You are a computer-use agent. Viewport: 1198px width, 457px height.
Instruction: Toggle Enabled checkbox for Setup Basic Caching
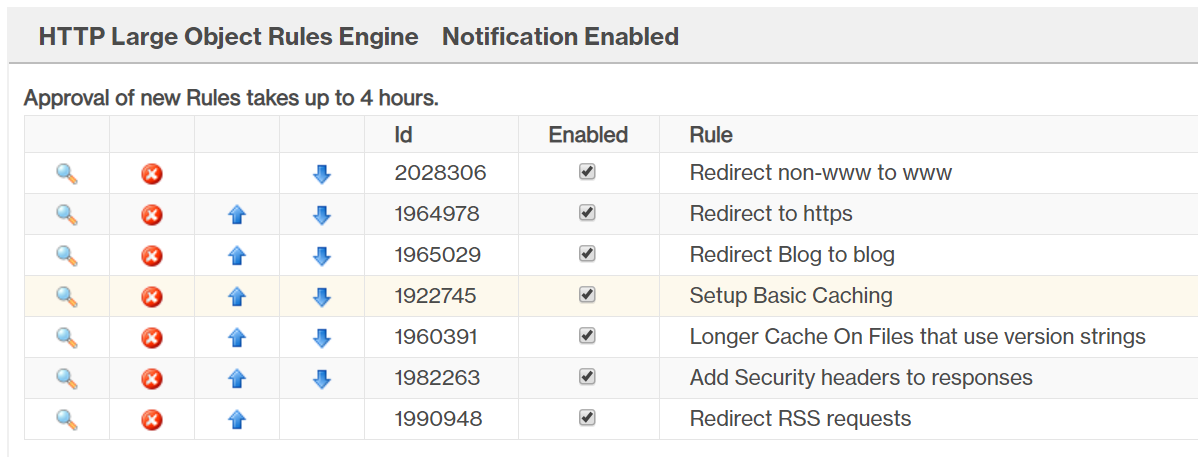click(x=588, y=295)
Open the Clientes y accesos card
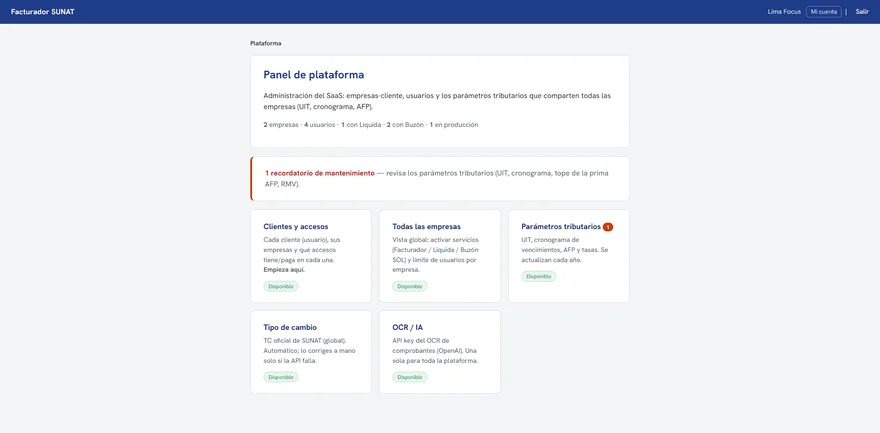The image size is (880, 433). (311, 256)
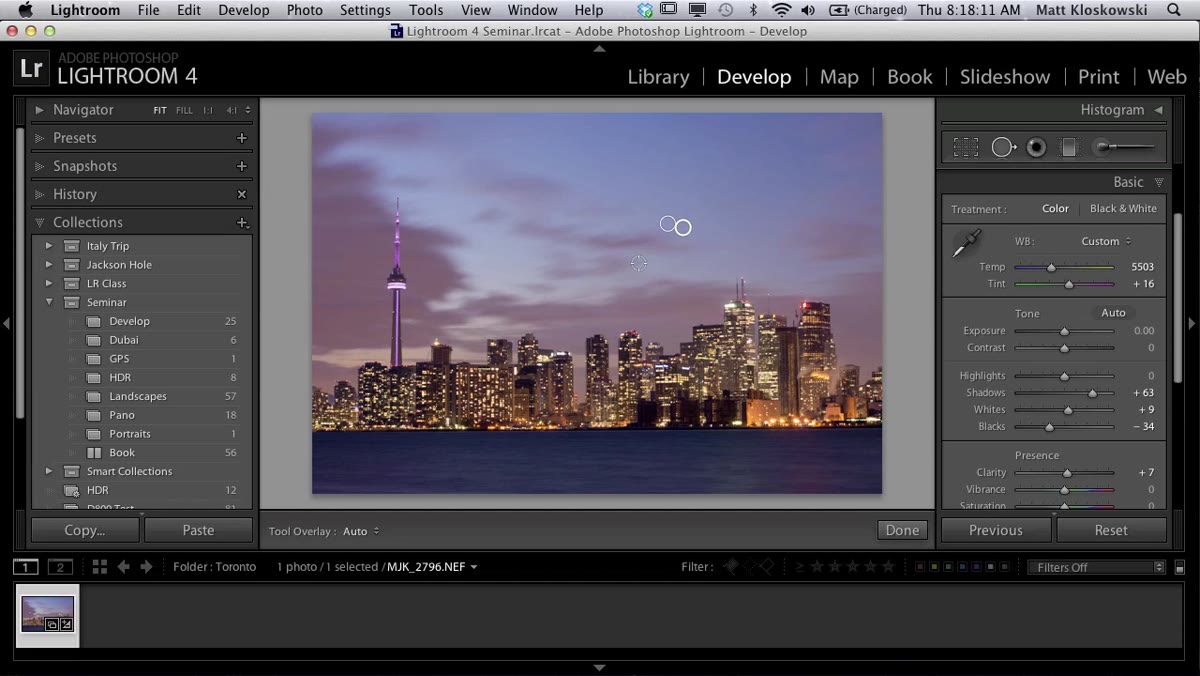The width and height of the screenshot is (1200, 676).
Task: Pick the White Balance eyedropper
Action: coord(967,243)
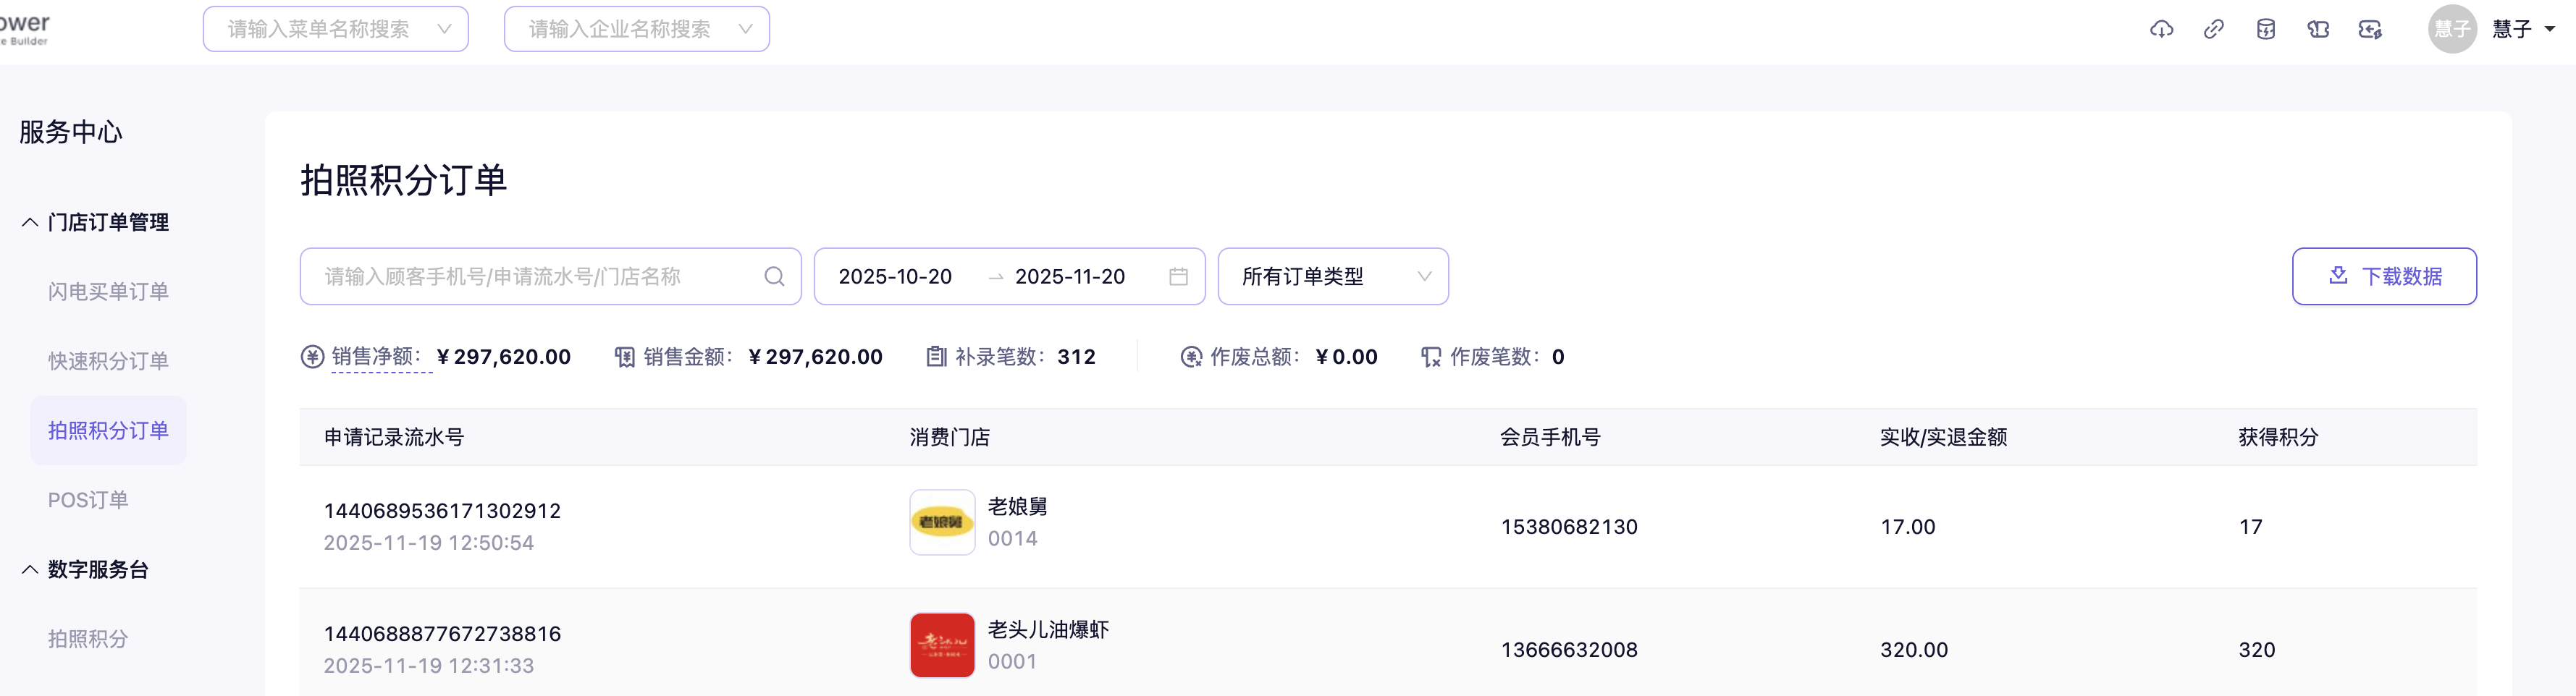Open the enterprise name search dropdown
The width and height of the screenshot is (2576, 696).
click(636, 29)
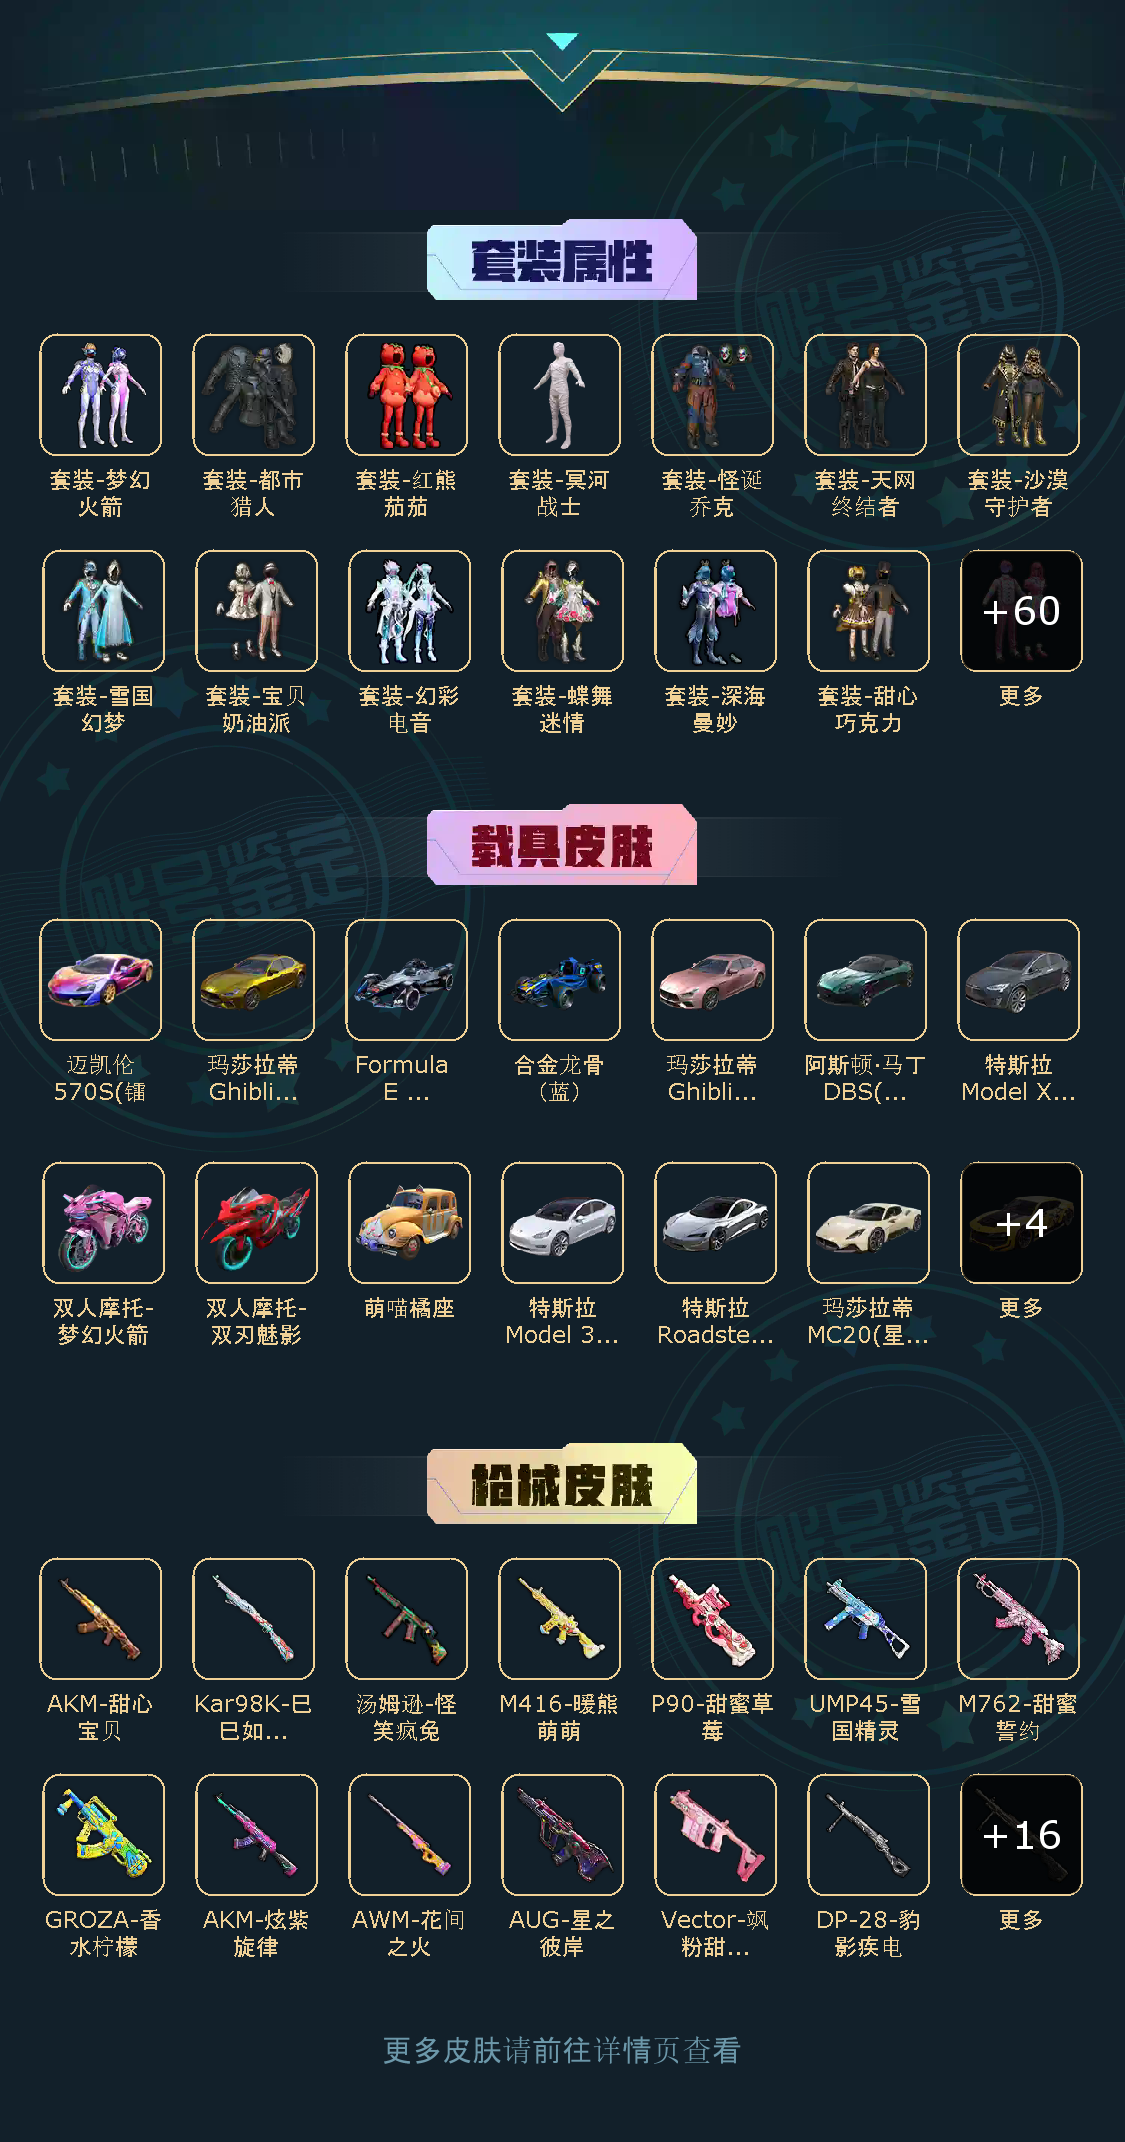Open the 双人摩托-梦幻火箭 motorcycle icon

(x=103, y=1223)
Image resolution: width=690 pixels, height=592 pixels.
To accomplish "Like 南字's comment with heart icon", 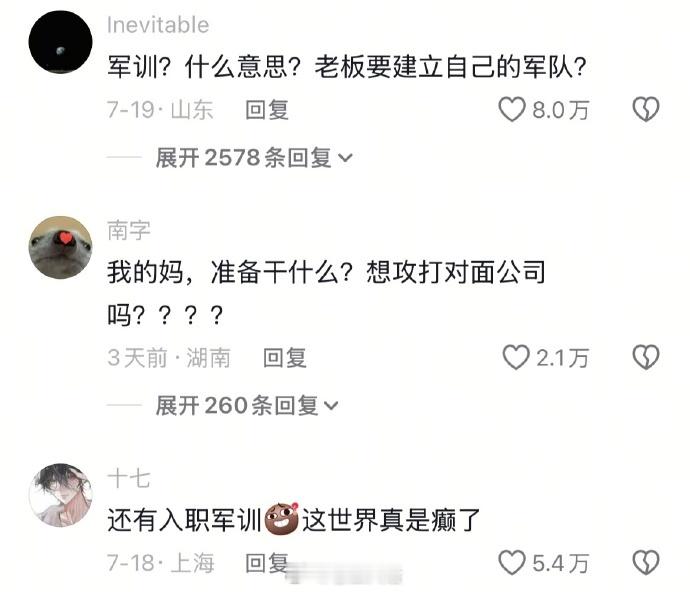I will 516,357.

=-=-=

→ **WORK TO BE COMPLETED**:
From the first line through the line with "Image resolution: width=690", output those lines of the entries above exactly, and nothing else, with the pictures left out.

→ **WRITTEN RESPONSE**:
You are a computer-use agent. Viewport: 1198px width, 457px height.
Instruction: Toggle Enabled checkbox for Setup Basic Caching
click(x=588, y=295)
Open the Clientes y accesos card
The image size is (880, 433). (311, 256)
The width and height of the screenshot is (1200, 676).
Task: Pick the White Balance eyedropper
Action: coord(967,243)
Open the enterprise name search dropdown
The width and height of the screenshot is (2576, 696).
click(636, 29)
Open the 双人摩托-梦幻火箭 motorcycle icon

(x=103, y=1223)
Image resolution: width=690 pixels, height=592 pixels.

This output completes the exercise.